Второй аргумент следует отбросить сразу же, поскольку у нас нет никаких данных о величине еврейской общины в Милете в это время. Первый же аргумент заслуживает серьезного внимания. Из общих соображений представляется маловероятным, чтобы в христианском Милете византийского периода еврейская община была влиятельной. С другой стороны, хотя почитание архангелов и было популярно среди христиан Малой Азии, откровенно магический, неортодоксальный характер надписи, расположенной на таком видном месте, не может не удивлять. В целом, если надпись и была сделана христианами, она несет следы бо́льшего, чем обычно, еврейского влияния, даже учитывая, как много христианами было заимствовано из иудаизма.
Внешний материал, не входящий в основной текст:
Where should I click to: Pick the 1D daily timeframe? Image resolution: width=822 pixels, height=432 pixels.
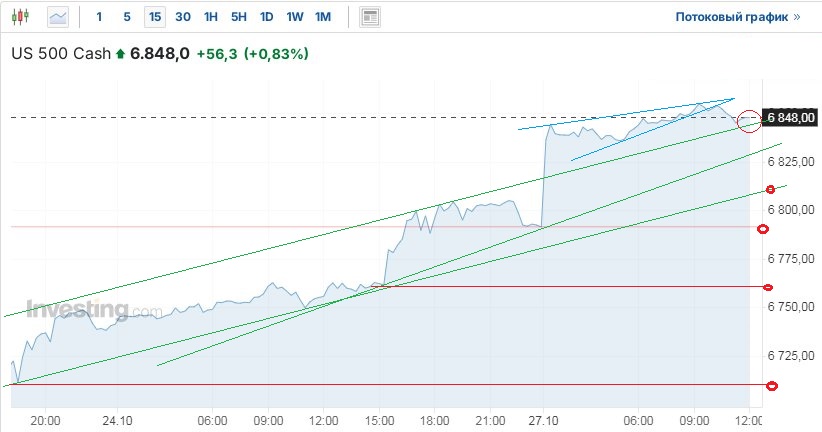pyautogui.click(x=266, y=17)
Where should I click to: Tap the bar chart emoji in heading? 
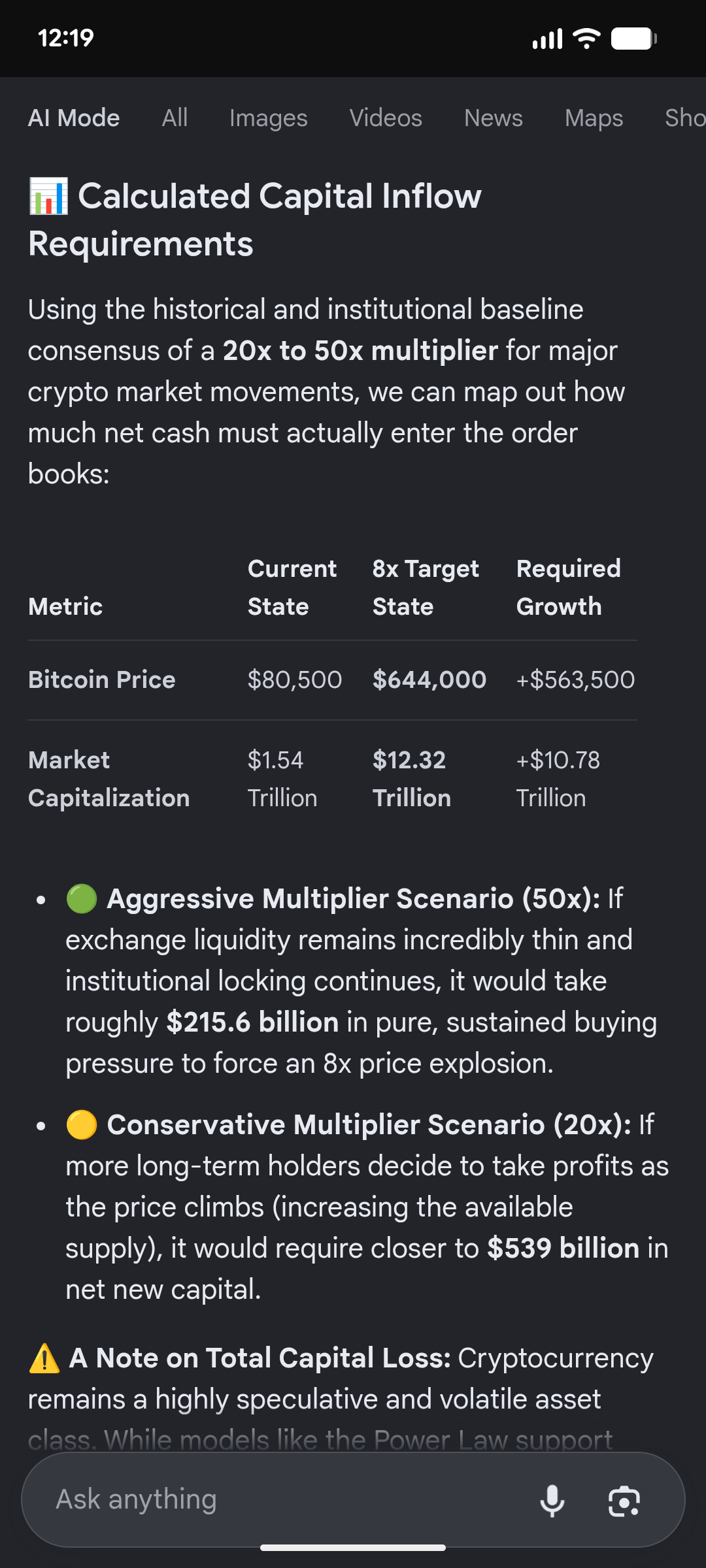click(48, 197)
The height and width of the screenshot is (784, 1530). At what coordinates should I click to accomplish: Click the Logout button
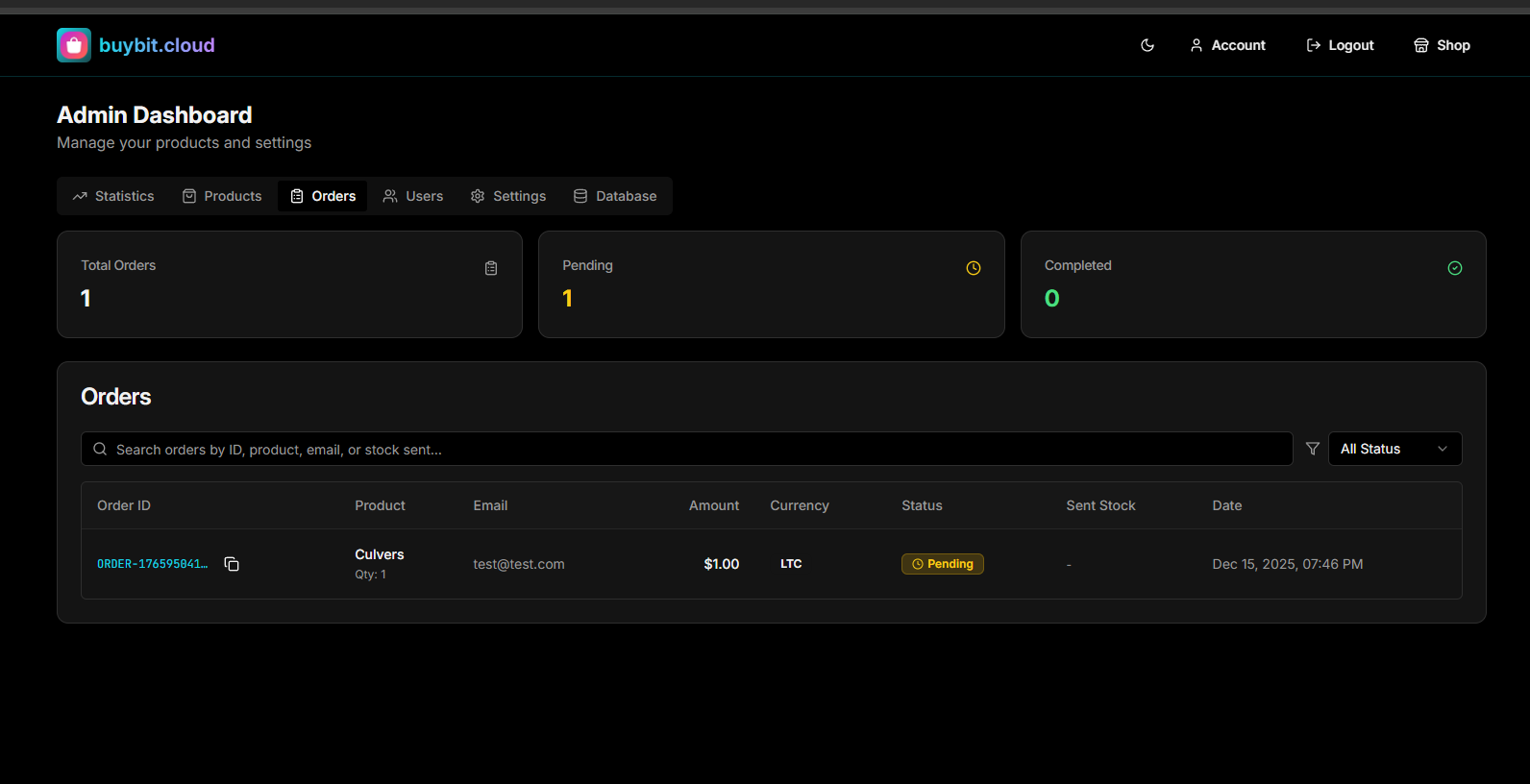click(1340, 45)

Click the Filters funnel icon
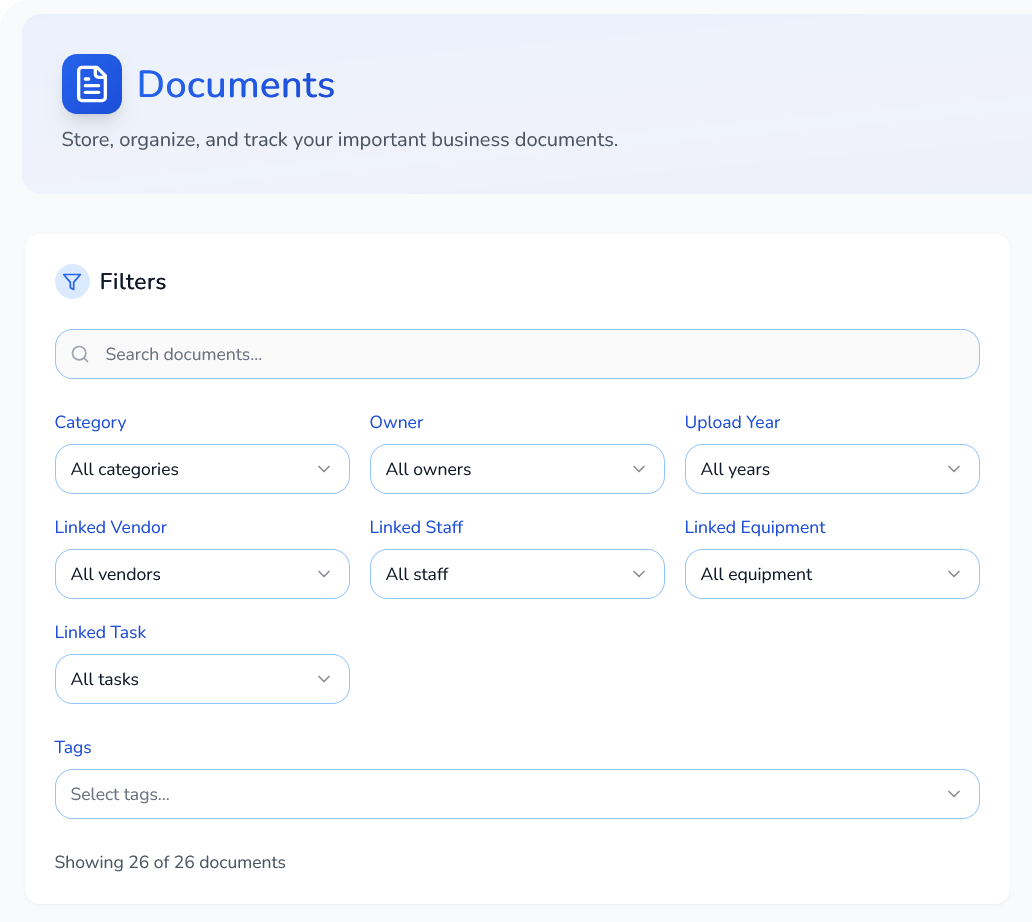coord(71,281)
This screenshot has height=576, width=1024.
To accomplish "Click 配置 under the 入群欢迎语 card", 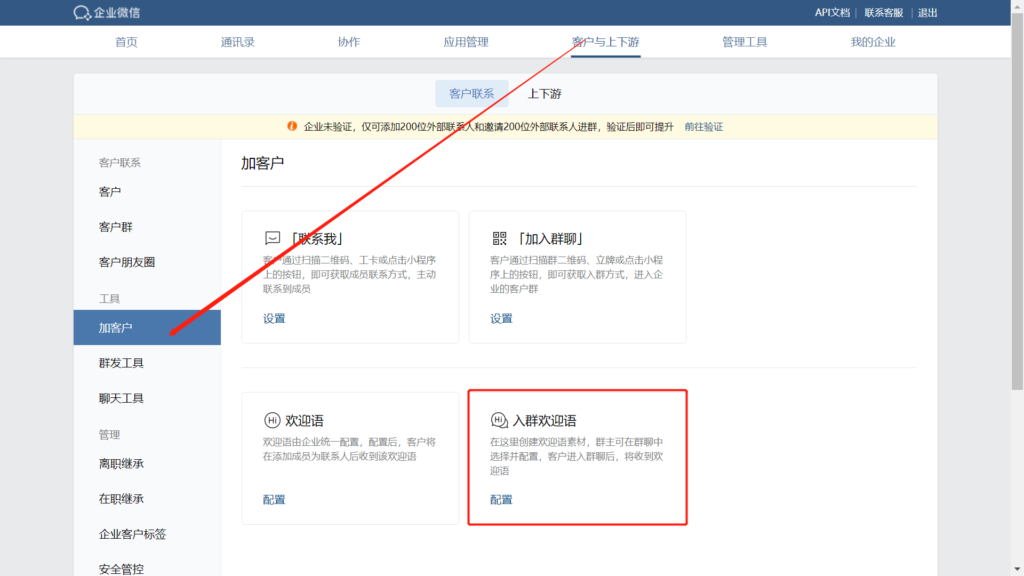I will (501, 499).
Среди еврейских эпитафий в Афинах, одна принадлежит некой Марте, дочери Никия из Милета. Эпитафия датируется I в. по Р. Х[70]. В начале XX в. немецкие археологи раскопали в Милете здание, которое они идентифицировали как синагогу[71]. Здание перестраивалось дважды или трижды, самый ранний слой относится к III в. или началу IV в. Комплекс не был раскрыт до конца, и первоначальная идентификация весьма сомнительна. Как отметил Кробель, «в действительности многое восстанавливалось по догадке, и никаких еврейских памятников в районе постройки найдено не было»[72].

4. Антиохия Писидийская

Была найдена лишь одна еврейская надпись, которая могла относиться к Антиохии Писидийской. Это стихотворная эпитафия некой антиохиянки по имени Дебора, датирующаяся II–III вв. по Р. Х. Эпитафия была найдена в Аполлонии во Фригии. Она начинается следующим образом: [κλεινῆς Ἀντιόχισσα πάτρης, γονέων πολυτείμων, οὔνομα Δεββῶρα[73] – «антиохиянка по своей знаменитой родине, от родителей, удостоенных многих почестей, именем Дебора»[74]. Рамзи и многие другие не сомневались, что под Антиохией подразумевается соседняя, писидийская (Colonia Caesareia Antiocheia). Однако эта интерпретация лишь одна из четырех возможных. Подобный тип эпитафий (метрических с указанием места рождения и места погребения), как правило, строится на контрасте, и типичным для него является указание на отдаленное место рождения[75]. С этой точки зрения, Антиохия на Меандре в Карии[76] или сирийская Антиохия[77] подходят больше.

5. Иконий

У Стефана Византийского под словом Ἰκόνιον рассказана следующая история. Царь Фригии Аннак (во всех других источниках его имя Наннак), который прожил более 300 лет, получил оракул, что после его смерти все люди умрут. Фригийцы так скорбели по этому поводу, что родилась поговорка «плакать как при Аннаке» (τὸ ἐπὶ Ἀννακοῦ κλαύσειν). Предсказанное свершилось во время Девкалиона (Стефан не упоминает, сколько времени прошло между Аннаком и Девкалионом). После потопа земля была заселена заново с помощью Прометея и Афины, которые по повелению Зевса сделали изображения (εἰκόνες) из грязи. Отсюда и происходит название города Ἰκόνιον[78].

Зенобий (И в. по РХ.) знает два значения пословицы об Наннаке, которую он дает в сжатой форме (τὰ Ναννάκου) она может относиться к вещам (людям), поражающим своей древностью (ἐπὶ θαυμαζομένων ἐπὶ παλαιότητι), или к тем, кто много скорбел. В сущности, речь идет о двух разных пословицах, которые, хотя и связаны с одной и той же легендой, высвечивают ее разные стороны. Со ссылкой на Гермогена, Зенобий рассказывает о Наннаке, подчеркивая, что он жил еще до Девкалиона (ср. «допотопные времена»), что тот предсказал потоп и что за этим последовали горестные слезы. Затем он цитирует вторую пословицу со ссылкой на Герода (Мимиямбы, 3.1): «Даже если ты заплачешь, как в истории Наннака» (κἢν τὰ Ναννάκου κλαύσῃ)[79].